▶ **YOUR OBJECTIVE**: Every line of the entries below that includes "computer" belongs in the answer, copied as written.

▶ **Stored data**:
=-=-=-=-=

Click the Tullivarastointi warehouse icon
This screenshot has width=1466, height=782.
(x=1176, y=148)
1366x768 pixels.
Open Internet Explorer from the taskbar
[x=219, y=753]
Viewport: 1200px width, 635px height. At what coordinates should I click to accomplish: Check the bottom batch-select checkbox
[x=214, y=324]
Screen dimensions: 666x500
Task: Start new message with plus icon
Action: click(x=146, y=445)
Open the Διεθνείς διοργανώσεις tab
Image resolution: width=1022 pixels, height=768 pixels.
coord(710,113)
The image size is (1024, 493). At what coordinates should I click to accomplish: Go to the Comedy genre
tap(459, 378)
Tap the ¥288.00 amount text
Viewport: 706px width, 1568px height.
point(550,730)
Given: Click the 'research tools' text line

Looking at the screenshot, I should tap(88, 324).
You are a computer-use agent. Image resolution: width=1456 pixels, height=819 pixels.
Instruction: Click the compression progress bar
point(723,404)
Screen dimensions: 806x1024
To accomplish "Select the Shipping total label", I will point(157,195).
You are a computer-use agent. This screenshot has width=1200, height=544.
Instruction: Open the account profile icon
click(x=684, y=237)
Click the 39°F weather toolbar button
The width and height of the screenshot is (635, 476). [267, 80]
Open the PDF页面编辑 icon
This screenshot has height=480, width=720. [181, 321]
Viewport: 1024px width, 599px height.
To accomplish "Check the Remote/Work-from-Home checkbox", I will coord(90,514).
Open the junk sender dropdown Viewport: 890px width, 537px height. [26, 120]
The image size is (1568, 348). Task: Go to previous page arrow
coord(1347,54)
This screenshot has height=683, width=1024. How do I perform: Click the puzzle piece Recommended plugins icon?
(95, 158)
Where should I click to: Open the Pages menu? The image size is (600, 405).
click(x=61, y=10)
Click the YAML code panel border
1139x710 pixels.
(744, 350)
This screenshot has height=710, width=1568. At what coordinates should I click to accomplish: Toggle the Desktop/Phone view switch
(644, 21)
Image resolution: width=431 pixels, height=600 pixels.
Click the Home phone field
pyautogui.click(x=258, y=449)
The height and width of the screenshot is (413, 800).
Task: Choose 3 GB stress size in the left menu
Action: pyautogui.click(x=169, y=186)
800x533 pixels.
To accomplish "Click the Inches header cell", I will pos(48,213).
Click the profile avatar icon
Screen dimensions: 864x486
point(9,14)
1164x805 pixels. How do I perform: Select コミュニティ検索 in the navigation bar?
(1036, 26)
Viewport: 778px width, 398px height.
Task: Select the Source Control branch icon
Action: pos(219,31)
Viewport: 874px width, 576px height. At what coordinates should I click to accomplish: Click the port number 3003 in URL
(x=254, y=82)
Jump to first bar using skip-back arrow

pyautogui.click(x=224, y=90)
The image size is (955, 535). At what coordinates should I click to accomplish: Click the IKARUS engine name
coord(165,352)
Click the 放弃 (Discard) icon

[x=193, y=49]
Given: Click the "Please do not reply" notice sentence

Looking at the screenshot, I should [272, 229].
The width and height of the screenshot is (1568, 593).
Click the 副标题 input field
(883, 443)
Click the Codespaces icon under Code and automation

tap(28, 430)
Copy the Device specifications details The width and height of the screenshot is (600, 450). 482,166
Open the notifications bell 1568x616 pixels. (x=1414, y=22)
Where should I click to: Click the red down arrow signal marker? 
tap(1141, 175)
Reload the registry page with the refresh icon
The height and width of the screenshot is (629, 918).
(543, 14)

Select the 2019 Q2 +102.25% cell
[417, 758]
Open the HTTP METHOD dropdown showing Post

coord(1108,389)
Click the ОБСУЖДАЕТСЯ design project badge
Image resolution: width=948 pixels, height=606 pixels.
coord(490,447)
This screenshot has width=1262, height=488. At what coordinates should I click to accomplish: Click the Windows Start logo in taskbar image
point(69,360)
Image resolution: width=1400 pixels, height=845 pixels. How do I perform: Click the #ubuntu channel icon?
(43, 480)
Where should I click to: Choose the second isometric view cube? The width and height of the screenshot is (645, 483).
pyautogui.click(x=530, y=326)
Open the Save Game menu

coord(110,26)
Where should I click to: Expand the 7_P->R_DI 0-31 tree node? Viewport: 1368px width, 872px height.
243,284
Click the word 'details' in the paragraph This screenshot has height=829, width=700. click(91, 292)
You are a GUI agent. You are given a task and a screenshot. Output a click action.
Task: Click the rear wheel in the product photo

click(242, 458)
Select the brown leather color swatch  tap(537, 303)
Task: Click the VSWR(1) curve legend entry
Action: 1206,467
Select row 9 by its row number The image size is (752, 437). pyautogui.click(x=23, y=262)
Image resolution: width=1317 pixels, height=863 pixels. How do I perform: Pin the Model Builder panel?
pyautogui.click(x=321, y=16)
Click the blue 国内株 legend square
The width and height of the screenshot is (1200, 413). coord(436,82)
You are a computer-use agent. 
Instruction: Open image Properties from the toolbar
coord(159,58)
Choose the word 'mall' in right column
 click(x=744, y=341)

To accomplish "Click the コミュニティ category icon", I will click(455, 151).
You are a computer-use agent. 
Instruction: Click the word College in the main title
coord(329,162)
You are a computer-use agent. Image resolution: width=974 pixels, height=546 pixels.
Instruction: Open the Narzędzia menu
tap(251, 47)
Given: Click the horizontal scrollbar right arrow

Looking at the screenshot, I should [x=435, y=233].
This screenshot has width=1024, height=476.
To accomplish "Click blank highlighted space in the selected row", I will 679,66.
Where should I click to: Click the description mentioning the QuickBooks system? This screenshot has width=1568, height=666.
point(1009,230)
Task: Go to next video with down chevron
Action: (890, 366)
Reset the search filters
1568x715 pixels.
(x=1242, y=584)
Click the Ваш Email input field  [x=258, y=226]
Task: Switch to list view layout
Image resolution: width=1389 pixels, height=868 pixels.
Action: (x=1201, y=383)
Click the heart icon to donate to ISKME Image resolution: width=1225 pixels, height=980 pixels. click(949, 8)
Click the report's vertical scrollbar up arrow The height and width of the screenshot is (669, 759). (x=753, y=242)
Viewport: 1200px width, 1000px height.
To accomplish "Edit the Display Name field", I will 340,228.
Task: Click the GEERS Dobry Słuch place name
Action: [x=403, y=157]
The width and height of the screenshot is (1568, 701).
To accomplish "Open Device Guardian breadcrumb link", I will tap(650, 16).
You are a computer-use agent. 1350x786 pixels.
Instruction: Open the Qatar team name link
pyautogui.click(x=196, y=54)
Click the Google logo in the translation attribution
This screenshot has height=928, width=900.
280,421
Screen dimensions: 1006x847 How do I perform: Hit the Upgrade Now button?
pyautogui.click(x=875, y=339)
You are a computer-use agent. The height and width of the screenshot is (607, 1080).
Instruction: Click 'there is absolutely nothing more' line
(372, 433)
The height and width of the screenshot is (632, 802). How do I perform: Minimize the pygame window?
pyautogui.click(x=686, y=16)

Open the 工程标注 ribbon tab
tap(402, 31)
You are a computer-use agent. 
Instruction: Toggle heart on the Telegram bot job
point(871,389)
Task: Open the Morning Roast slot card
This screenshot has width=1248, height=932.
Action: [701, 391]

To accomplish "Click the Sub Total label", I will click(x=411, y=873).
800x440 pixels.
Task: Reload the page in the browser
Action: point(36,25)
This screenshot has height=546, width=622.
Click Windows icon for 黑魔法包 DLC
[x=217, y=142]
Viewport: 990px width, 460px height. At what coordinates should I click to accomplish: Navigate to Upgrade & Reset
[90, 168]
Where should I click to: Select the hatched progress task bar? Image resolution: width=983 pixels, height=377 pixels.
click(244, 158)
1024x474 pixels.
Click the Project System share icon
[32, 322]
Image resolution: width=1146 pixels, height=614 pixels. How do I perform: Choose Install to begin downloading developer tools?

=-=-=-=-=

▶ **EXERCISE RESPONSE**:
You are a computer-use agent. Image resolution: width=1456 pixels, height=819 pixels.
You are a computer-use agent. This screenshot has width=1200, height=544.
You are a computer-use agent. 
You are a computer-use agent. 
You are a computer-use agent. Image resolution: width=974 pixels, height=546 pixels.
You are a computer-use agent. 1350x786 pixels.
You are a computer-use agent. The height and width of the screenshot is (607, 1080).
You are a computer-use agent. 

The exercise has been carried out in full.